ASSIGNED TASK -
From the line containing "Instruction: Click the 8:45" down to the line containing "Viewport: 781px width, 806px height." in the records below, reproduce every line exactly, ends included, and omit all others.

(Data extracted from a collection)
───
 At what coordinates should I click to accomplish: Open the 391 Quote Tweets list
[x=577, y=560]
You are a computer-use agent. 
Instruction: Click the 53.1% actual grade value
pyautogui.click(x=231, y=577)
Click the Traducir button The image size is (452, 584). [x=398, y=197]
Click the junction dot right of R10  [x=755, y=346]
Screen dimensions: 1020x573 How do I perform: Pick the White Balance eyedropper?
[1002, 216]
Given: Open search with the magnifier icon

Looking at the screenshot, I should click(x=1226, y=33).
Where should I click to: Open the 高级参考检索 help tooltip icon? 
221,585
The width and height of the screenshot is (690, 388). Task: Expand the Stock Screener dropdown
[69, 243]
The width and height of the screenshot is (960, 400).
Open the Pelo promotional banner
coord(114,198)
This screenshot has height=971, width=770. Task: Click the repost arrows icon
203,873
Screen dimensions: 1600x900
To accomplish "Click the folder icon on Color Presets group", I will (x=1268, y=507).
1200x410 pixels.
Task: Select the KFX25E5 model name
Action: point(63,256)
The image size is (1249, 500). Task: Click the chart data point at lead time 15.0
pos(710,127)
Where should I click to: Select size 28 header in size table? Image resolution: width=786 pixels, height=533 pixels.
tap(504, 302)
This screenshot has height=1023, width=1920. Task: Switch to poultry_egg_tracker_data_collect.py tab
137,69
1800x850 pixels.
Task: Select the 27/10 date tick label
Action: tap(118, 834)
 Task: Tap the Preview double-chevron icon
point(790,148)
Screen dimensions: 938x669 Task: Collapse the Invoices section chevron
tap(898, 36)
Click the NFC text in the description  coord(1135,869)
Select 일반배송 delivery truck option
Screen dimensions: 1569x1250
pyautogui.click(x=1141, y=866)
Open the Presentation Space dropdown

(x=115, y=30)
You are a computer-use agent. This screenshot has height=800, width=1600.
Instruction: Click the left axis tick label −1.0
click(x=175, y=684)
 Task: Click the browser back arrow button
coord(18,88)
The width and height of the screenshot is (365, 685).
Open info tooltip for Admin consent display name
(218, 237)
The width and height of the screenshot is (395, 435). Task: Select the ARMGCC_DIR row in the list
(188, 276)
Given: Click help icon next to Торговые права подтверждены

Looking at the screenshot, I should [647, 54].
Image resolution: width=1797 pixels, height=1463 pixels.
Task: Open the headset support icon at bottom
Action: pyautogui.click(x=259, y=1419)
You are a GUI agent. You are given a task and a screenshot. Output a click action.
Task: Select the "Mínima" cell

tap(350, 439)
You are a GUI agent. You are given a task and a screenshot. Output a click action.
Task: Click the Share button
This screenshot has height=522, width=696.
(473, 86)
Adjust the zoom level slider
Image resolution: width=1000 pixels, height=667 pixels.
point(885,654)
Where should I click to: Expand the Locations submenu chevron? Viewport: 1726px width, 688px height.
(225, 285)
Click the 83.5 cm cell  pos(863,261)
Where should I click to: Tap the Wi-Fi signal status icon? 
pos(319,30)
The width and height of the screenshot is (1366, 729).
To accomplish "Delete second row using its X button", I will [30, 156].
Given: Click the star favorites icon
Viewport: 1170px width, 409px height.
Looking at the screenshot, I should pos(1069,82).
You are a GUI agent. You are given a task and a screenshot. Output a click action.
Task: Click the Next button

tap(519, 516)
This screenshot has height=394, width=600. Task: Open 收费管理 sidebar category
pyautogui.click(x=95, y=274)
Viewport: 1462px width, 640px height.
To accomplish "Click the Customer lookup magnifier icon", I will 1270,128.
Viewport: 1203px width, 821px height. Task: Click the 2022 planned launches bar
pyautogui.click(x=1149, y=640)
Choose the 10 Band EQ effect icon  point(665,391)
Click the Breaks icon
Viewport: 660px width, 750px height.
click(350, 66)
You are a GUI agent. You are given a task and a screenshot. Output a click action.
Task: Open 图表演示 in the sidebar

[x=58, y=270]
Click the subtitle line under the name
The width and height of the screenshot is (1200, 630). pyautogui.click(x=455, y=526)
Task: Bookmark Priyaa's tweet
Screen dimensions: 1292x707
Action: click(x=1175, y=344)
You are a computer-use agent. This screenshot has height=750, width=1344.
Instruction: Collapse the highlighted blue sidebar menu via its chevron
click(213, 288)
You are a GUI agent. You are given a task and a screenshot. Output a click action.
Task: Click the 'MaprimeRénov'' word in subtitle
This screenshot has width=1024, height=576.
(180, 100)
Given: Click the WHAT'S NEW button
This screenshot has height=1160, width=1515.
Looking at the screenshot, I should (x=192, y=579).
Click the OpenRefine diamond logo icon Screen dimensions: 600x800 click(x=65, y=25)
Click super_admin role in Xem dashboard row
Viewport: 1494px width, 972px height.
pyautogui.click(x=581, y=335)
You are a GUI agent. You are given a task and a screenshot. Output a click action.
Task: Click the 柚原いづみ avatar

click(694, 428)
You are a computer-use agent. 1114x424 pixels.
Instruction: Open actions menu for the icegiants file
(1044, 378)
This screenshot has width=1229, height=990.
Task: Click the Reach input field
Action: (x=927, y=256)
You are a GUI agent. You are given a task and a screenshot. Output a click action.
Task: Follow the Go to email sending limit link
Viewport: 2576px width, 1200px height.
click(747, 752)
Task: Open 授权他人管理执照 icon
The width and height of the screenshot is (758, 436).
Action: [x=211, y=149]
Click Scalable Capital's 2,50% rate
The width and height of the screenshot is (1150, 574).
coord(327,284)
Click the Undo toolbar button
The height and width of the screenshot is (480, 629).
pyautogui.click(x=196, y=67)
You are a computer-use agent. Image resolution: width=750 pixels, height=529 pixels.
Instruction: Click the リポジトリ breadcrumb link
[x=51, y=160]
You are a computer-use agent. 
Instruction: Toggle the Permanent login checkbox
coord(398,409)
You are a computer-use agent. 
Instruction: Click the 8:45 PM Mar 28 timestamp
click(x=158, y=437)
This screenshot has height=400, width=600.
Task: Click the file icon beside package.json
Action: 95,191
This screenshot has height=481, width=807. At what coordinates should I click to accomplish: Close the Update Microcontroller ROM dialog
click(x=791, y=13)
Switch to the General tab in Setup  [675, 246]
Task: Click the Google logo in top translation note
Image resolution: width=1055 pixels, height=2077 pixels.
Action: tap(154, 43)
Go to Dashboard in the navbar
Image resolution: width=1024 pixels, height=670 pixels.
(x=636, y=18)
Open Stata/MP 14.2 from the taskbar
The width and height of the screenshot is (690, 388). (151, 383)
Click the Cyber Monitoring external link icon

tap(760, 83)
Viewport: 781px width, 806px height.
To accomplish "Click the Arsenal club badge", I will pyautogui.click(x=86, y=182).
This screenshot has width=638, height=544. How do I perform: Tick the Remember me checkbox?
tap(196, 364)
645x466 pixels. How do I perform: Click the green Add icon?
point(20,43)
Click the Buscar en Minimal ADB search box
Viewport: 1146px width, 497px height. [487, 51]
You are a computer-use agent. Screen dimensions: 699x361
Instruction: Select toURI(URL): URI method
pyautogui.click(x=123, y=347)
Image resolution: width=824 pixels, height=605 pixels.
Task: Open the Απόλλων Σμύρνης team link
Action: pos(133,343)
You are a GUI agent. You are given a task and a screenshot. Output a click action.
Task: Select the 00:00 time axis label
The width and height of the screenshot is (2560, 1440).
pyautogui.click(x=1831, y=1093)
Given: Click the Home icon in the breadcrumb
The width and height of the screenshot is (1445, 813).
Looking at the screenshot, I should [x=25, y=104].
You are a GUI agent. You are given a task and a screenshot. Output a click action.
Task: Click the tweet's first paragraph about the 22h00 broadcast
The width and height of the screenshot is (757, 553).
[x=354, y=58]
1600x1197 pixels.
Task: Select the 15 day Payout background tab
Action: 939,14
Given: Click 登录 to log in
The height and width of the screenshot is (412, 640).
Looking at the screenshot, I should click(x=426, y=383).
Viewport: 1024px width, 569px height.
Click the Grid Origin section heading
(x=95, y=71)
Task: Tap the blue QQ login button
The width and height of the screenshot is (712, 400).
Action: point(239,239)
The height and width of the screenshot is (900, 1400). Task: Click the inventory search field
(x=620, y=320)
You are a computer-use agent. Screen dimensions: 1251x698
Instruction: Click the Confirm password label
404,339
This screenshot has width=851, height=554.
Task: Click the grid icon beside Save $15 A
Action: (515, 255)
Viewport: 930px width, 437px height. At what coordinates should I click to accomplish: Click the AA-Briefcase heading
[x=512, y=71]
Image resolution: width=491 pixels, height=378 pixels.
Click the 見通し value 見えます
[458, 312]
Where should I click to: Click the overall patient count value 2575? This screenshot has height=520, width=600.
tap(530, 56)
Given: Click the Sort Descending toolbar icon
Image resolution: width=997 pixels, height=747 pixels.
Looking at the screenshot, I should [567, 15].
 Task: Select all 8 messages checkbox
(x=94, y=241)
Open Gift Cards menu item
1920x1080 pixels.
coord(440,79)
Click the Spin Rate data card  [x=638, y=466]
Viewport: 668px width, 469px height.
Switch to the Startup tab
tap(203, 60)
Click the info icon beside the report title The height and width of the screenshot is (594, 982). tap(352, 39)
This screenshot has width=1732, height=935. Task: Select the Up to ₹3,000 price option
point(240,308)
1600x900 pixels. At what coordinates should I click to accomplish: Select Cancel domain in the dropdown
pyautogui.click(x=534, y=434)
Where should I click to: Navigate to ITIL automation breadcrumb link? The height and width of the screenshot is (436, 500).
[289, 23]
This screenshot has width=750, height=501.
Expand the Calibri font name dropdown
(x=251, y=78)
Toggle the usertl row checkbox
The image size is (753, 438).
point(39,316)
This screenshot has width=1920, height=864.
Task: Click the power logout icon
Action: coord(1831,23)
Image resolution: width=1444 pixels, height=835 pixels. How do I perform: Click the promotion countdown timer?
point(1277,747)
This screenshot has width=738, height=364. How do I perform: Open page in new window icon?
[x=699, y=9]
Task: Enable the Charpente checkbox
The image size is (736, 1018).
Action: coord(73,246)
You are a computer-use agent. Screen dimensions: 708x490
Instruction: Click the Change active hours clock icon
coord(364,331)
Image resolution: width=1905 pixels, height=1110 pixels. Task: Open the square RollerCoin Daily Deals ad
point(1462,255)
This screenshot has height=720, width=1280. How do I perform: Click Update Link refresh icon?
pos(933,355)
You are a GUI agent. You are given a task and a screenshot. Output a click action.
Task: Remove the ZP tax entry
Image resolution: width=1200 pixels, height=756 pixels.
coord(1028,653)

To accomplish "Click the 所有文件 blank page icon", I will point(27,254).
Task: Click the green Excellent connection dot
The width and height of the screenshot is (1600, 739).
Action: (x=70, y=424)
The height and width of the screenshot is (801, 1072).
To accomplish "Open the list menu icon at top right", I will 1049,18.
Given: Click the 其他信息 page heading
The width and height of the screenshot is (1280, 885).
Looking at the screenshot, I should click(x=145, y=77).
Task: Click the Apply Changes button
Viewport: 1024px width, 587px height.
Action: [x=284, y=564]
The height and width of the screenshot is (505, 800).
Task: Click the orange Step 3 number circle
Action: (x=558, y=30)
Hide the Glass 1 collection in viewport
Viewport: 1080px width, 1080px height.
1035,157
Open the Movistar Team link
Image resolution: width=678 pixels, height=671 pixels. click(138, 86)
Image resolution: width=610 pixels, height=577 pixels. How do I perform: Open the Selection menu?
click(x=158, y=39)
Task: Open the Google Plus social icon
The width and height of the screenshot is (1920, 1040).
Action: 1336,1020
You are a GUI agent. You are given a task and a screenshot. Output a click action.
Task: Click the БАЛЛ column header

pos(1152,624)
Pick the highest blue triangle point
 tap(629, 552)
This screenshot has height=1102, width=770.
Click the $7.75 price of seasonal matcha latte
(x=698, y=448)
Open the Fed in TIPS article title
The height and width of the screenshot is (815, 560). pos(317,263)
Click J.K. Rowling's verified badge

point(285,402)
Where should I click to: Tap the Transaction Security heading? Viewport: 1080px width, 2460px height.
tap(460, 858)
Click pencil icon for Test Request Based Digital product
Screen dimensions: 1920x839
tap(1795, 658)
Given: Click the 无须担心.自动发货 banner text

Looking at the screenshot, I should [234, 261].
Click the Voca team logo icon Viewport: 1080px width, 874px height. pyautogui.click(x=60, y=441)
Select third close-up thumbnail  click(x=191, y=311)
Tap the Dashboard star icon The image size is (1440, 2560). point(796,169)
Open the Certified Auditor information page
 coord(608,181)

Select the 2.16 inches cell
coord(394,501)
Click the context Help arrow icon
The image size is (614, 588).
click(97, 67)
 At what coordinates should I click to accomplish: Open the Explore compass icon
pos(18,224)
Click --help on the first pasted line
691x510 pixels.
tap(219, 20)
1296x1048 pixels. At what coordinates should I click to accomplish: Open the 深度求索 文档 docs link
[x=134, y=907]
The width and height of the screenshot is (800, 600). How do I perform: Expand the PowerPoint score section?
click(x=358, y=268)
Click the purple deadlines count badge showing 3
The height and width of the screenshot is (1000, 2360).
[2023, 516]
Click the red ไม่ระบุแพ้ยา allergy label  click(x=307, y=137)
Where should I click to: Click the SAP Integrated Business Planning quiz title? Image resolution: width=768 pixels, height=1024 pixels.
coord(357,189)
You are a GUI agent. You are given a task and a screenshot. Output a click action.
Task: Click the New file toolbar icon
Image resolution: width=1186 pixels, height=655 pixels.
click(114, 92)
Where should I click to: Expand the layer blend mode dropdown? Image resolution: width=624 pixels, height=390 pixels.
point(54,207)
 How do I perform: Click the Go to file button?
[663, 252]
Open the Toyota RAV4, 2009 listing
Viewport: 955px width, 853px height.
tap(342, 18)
───
WRITTEN REPLY -
Instruction: Click the 8:45 PM Mar 28 timestamp
click(x=158, y=437)
This screenshot has height=400, width=600.
Task: Click the file icon beside package.json
Action: 95,191
This screenshot has height=481, width=807. At what coordinates should I click to accomplish: Close the Update Microcontroller ROM dialog
click(x=791, y=13)
Switch to the General tab in Setup  [675, 246]
Task: Click the Google logo in top translation note
Image resolution: width=1055 pixels, height=2077 pixels.
Action: tap(154, 43)
Go to Dashboard in the navbar
Image resolution: width=1024 pixels, height=670 pixels.
(x=636, y=18)
Open Stata/MP 14.2 from the taskbar
The width and height of the screenshot is (690, 388). (151, 383)
Click the Cyber Monitoring external link icon

tap(760, 83)
Viewport: 781px width, 806px height.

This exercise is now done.